Giving Compass’ Take:
• Public health researcher and epidemiologist Monica H. Swahn explores possible reasons for the dramatic rise in suicides in the United States, including drugs and cultural problems.
• How can suicide be addressed as a public health problem? What other factors must be addressed along with suicide to make an impact?
• Learn how you can help support mental health research.
Suicide rates in the U.S. have increased nearly 30 percent in less than 20 years, the Centers for Disease Control and Prevention reported June 7. These mind-numbing statistics were released the same week two very famous, successful and beloved people committed suicide – Kate Spade, a tremendous entrepreneur, trendsetter and fashion icon, and Anthony Bourdain, a distinguished chef and world traveler who took us on gastronomic journeys to all corners of the world through his TV shows.
Why are the suicide rates increasing so fast? And, are the increasing suicide rates linked to the seeming increase in demand for drugs such as marijuana, opioids and psychiatric medicine?
Suicide prevention is usually focused on the individual and within the context of mental health illness, which is a very limited approach. Typically, suicide is described as an outcome of depression, anxiety and other mental health concerns including substance use. And, these should not be trivialized; these conditions can be debilitating and life-threatening and should receive treatment. (If you or someone you know need help, call the National Suicide Prevention Lifeline at 1-800-273-8255).

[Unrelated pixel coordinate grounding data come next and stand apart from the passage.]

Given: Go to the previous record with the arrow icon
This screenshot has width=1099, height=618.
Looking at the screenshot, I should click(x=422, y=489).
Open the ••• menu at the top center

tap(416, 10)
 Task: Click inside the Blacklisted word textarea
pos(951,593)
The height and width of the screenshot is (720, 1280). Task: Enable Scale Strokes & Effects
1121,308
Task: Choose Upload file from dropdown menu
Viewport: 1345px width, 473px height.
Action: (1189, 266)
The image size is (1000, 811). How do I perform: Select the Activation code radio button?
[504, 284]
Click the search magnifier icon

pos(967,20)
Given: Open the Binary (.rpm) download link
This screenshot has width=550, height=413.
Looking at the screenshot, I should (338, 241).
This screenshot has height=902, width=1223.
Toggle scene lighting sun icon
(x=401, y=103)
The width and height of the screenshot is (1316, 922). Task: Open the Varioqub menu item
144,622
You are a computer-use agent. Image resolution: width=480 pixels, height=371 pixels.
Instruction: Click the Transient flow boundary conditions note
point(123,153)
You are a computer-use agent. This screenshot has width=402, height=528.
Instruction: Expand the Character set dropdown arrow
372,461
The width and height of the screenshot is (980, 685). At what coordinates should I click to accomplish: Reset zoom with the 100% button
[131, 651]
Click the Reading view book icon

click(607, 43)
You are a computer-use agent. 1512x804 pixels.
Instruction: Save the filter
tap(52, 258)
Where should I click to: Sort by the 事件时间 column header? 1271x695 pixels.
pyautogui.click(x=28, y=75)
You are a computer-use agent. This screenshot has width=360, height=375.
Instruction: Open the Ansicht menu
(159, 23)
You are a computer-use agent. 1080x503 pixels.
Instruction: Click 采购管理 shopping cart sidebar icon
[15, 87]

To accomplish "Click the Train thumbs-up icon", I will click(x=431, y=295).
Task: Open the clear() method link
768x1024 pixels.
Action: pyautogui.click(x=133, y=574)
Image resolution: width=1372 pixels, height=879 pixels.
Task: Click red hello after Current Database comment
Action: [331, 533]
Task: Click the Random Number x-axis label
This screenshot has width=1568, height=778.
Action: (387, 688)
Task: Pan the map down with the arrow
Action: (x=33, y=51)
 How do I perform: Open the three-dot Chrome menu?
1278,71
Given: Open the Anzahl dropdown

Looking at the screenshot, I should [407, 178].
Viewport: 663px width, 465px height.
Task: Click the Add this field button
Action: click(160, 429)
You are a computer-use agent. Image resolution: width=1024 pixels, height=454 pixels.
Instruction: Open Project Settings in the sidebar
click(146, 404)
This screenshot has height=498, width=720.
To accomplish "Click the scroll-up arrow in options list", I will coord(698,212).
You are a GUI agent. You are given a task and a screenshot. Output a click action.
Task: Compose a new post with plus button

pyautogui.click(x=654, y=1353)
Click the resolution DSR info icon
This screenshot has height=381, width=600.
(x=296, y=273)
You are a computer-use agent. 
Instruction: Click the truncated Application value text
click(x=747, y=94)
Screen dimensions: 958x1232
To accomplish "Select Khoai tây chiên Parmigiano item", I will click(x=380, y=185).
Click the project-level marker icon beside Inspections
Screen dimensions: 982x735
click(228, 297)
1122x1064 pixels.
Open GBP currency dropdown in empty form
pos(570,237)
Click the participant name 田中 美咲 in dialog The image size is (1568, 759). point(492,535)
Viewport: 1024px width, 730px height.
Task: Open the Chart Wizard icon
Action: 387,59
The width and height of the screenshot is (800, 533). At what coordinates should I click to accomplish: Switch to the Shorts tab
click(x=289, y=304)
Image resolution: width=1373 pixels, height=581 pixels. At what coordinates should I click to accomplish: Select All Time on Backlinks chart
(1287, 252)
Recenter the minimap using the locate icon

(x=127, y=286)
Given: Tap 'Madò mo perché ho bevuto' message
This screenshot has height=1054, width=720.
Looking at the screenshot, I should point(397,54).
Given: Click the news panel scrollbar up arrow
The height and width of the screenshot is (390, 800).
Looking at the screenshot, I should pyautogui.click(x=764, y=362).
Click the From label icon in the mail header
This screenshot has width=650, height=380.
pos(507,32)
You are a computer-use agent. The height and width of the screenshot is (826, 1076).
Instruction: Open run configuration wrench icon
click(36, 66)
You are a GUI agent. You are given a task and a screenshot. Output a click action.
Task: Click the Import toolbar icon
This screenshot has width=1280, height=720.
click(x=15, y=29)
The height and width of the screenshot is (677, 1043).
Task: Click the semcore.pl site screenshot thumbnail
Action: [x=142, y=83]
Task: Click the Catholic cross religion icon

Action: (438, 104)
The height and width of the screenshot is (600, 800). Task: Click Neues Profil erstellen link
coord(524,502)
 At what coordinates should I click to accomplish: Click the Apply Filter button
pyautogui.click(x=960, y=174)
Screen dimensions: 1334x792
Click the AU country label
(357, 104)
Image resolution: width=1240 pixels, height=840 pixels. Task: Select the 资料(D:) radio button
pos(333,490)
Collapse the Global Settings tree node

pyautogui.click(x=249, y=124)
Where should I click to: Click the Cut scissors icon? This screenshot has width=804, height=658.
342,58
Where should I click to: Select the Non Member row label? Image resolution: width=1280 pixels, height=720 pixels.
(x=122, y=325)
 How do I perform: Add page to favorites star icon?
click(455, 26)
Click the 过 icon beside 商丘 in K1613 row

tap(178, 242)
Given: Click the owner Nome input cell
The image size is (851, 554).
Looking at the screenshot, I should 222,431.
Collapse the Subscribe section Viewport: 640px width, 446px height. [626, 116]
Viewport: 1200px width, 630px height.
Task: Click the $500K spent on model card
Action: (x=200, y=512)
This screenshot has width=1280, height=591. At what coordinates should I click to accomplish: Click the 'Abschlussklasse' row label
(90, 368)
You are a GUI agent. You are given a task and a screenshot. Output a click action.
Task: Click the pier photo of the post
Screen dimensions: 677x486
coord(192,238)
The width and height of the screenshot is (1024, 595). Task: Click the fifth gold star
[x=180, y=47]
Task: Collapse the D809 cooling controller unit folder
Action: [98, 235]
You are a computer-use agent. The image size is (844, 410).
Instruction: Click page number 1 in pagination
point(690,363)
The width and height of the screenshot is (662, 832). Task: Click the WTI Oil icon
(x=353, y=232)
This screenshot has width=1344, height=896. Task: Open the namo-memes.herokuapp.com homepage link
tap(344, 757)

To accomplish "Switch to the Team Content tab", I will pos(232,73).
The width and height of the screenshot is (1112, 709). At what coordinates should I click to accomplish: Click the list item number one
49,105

The CDC report noted that among those suicide deaths which had a toxicology test, nearly 80 percent had one or more substance in their system, with alcohol being the most common, followed by opioids, benzodiazepines, cocaine, amphetamines, marijuana and antidepressants. More troubling, “the mortality rate from drug poisoning, alcohol poisoning, and suicide increased by 52 percent between 2000 and 2014,” according to a separate report by Carsey Research.
Americans stand out from people in other countries with respect to their focus on individualism. Americans believe that success is determined by our own control and that it is very important to work hard to get ahead in life. Perhaps it is this focus on our own achievements, successes and work culture that have created an environment that is no longer sustainable – it has become too stressful.